Another post from Harneys on 11th December concerns another Court of Appeal case and the decision confirming that “litigation privilege” means no more than obtaining information or advice in relation to that litigation (including settlement of that litigation). The post explains that litigation privilege applies to communications between a party or their lawyers and third parties while obtaining information in connection with existing or contemplated litigation, subject to restrictions which it also explains – including that any communications at issue must have been made for the sole or dominant purpose of conducting the litigation. Hence, communications that are about the settlement of litigation but which are not created, sent or received for the dominant purpose of obtaining advice or information about that litigation, will not be covered by litigation privilege and would be disclosable to an opponent.
JERSEY COURT ORDERS BANKS TO OPEN ACCOUNT FOR CONVICTED FRAUDSTER
KYC 360 on 13th December reported that the Royal Court in Jersey has ruled that a trust for a convicted fraudster should be allowed to open a bank account in Jersey, despite being denied banking services in other jurisdictions. The case is linked to the Bernie Madoff fraud. As part of the victim compensation programme, M Trust holds an undrawn cheque from the Madoff Victim Fund (overseen by the US SEC) for £211,379.27, with the possibility of more payments to come, but the trustee has been unable to open a bank account for the M Trust to receive the funds. In 2009 the settlor of the trust pleaded guilty for his role in a scandal involving New York State’s $122 billion pension fund, and received a $12 million fine, and was banned from the securities industry for life. However, the court held that there was no implication that the funds from the M Trust are not from legitimate sources.

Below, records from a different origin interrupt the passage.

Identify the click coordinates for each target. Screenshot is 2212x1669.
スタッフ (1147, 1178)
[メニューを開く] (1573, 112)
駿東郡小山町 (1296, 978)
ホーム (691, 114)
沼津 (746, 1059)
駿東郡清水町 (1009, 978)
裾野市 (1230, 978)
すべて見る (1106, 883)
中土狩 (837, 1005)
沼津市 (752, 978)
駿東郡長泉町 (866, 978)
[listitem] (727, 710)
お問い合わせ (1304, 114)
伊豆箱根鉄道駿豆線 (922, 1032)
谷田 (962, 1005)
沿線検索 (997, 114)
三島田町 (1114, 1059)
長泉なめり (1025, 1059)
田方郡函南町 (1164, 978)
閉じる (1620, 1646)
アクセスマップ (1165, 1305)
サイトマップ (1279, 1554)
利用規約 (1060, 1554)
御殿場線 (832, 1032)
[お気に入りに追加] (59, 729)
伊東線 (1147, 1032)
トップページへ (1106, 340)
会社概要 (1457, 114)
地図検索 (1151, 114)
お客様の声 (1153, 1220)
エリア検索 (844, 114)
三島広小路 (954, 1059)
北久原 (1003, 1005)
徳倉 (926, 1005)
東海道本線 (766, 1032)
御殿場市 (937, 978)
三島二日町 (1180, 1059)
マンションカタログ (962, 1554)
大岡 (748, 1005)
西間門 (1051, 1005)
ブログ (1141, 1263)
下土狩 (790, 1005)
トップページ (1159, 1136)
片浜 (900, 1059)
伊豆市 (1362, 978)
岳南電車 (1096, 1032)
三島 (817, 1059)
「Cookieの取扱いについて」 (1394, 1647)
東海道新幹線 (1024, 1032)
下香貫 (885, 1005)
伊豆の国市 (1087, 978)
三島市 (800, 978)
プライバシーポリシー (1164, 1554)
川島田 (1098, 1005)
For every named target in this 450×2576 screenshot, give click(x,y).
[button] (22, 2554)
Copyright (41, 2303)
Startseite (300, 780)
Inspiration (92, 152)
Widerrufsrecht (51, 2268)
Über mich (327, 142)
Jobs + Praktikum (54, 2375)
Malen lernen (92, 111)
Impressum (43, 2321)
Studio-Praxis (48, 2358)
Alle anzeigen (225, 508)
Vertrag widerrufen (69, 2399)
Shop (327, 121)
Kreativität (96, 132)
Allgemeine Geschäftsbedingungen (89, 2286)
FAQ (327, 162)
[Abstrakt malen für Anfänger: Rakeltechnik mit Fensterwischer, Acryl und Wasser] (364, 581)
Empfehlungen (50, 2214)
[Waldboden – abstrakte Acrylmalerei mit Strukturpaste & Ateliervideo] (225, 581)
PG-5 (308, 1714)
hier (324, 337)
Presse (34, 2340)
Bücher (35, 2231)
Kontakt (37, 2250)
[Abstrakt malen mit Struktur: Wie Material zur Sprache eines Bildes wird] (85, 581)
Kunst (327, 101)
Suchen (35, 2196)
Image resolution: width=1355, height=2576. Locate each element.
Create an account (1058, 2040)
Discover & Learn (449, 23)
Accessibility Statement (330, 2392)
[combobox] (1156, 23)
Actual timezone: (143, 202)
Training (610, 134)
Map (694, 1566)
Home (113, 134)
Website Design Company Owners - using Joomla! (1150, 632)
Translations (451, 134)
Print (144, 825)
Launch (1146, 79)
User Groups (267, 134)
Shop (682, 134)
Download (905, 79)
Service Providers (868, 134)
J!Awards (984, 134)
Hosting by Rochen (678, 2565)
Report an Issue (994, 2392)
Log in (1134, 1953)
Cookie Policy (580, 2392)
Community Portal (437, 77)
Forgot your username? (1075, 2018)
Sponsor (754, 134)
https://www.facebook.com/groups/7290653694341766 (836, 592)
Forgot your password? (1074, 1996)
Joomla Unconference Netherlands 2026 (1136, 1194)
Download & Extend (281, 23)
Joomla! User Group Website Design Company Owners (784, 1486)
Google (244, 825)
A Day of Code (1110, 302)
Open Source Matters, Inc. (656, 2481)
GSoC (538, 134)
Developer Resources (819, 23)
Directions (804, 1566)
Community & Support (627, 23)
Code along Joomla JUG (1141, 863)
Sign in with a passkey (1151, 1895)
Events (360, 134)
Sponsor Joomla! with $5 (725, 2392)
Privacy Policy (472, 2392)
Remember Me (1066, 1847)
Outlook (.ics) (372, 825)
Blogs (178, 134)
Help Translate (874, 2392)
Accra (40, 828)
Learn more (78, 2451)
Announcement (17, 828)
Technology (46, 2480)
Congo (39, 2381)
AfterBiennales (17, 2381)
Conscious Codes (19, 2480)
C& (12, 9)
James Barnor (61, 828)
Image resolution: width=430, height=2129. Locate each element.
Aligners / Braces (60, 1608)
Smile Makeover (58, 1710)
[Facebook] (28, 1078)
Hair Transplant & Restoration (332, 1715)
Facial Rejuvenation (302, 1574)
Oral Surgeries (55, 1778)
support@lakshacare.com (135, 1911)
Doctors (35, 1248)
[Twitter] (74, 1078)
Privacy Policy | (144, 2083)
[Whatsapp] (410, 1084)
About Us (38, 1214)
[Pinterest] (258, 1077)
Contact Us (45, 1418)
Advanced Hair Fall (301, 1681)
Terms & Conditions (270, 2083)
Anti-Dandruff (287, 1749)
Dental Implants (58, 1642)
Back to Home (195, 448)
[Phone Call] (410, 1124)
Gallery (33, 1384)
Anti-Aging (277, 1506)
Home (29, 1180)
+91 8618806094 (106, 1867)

ALLEGED KICKBACK SCHEME LEADS TO MURDER-FOR-HIRE, MONEY-LAUNDERING CHARGES AND RUSSIAN MILITARY CONTRACTS
On 13th December, the Wall Street Journal reported that a man living in North Carolina who allegedly laundered part of $150 million in kickbacks related to Russian military contracts was charged in a plot that authorities say involved an extramarital affair, a murder-for-hire plan, immigration fraud and bribing a public official. Leonid Teyf, 57, originally from Belarus, was charged along with his wife and 3 others. The article says that authorities seek to seize more than $39 million in assets related to the case, including a mansion in Raleigh, artwork, vehicles, and a Ruger pistol with an obliterated serial number.
BELGIANS WITHDREW €18 BILLION FROM TAX HAVENS IN LAST 4 YEARS
On 14th December, the Brussels Times reported that a report by the Banque Nationale says that, in 2013, the Banque Nationale had calculated that €47 billion had been traced as being in tax havens outside of the EU, but now the daily publication says this total is some €29 billion. The most significant decrease is in the Cayman Islands (a reduction of €26 billion), in Hong Kong (down by €4.5 billion) and in Jersey (reduced by €2 billion). On the other hand, an increase was noted in the UAE (up by €6.3 billion).
ESTONIA: E-RESIDENTS, ADDRESS SERVICES BEHIND MOST LETTERBOX COMPANIES
ERR in Estonia on 14th December said that the Estonian media recently reported that there are several thousand companies registered to just a handful of addresses. While letterbox companies have long been a common phenomenon in tax havens around the world, they are a relatively recent novelty in Estonia. For example, some 5,000 businesses are registered at just 3 Tallinn addresses.
MALDIVES COURT FREEZES EX-PRESIDENT YAMEEN’S BANK ACCOUNTS
Al Jazeera on 14th December reported that police have summoned the ex-leader for questioning as court freezes accounts over allegations of ‘illicit financial transactions’. Yameen suffered a decisive defeat in a presidential election in September. He is expected to be questioned over allegations that he received $1.5 million in cash as campaign funds days before the contentious vote.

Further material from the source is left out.